Monitoring Water Quality

Products used: ls8_sr, wofs_ls

Keywords data used; landsat 8, data used; WOfS, data methods; compositing, dask, water quality

Background

The UN SDG 6.3.2 indicator is the “proportion of bodies of water with good ambient water quality”. There are many ways to measure water quality using remote sensing based algorithms; this notebook compares several of them. They usually estimate the amount of suspended matter in water.

Description

This notebook shows results for three empirical algorithms and one spectral index addressing total suspended matter (TSM) in water.
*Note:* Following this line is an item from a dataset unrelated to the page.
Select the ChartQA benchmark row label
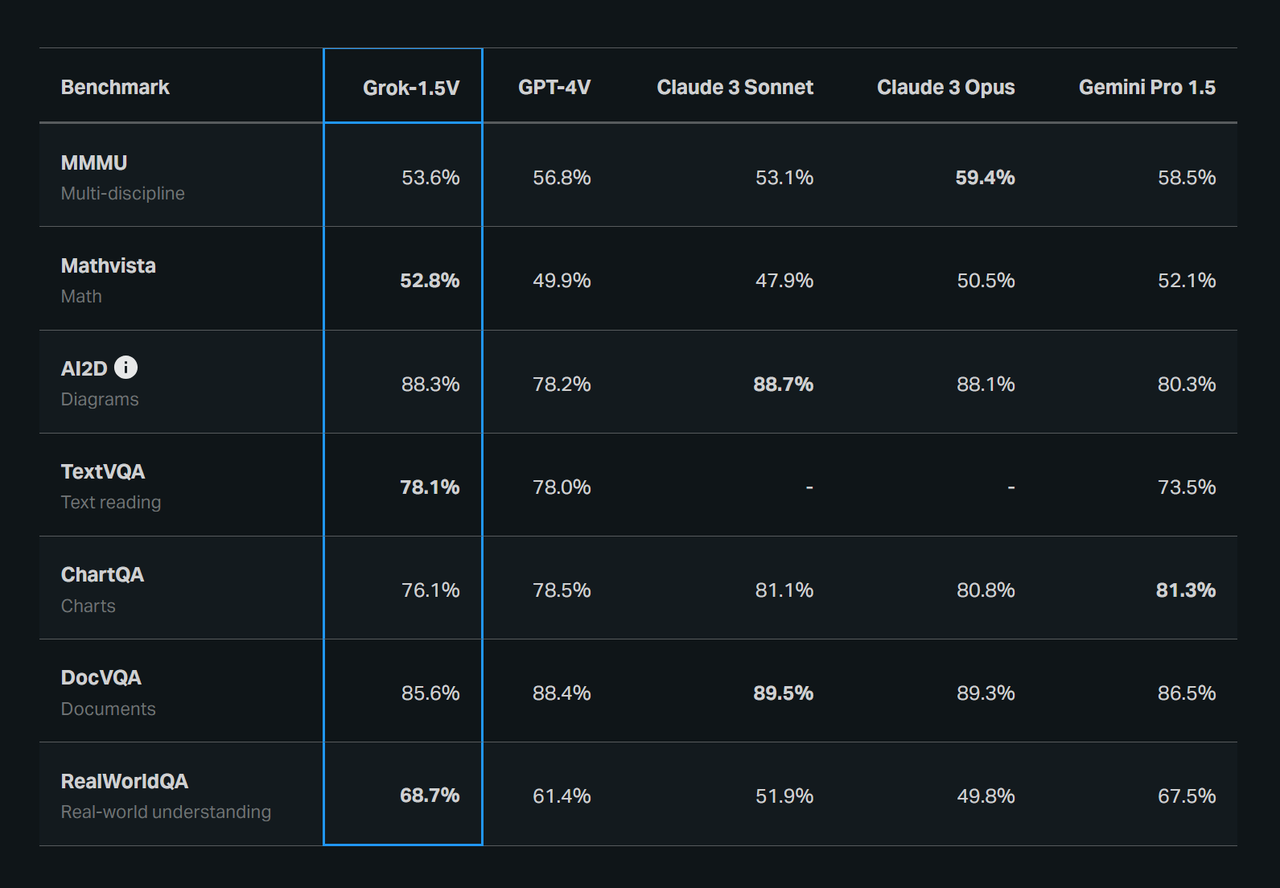click(102, 574)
There are a number of caveats to be aware of when applying these algorithms:

These algorithms were developed for specific regions of the world and are not necessarily universally valid.
Landsat-8 data is a surface reflectance product, and since water has a very low radiance, the accuracy of the results can be severaly impacted by small differences in atmospheric conditions, or differences in atmospheric correction algorithms.
The colorbars for these results have been removed to avoid showing specific quantities for the TSM results. It is best to use these results to assess qualitative changes in water quality (e.g. low, medium, high). With improvements in analysis-ready data (e.g. water leaving radiance), and with in-situ sampling of water bodies for empirical modelling, it will be possible to increase the accuracy of these water quality results and even consider the numerical output.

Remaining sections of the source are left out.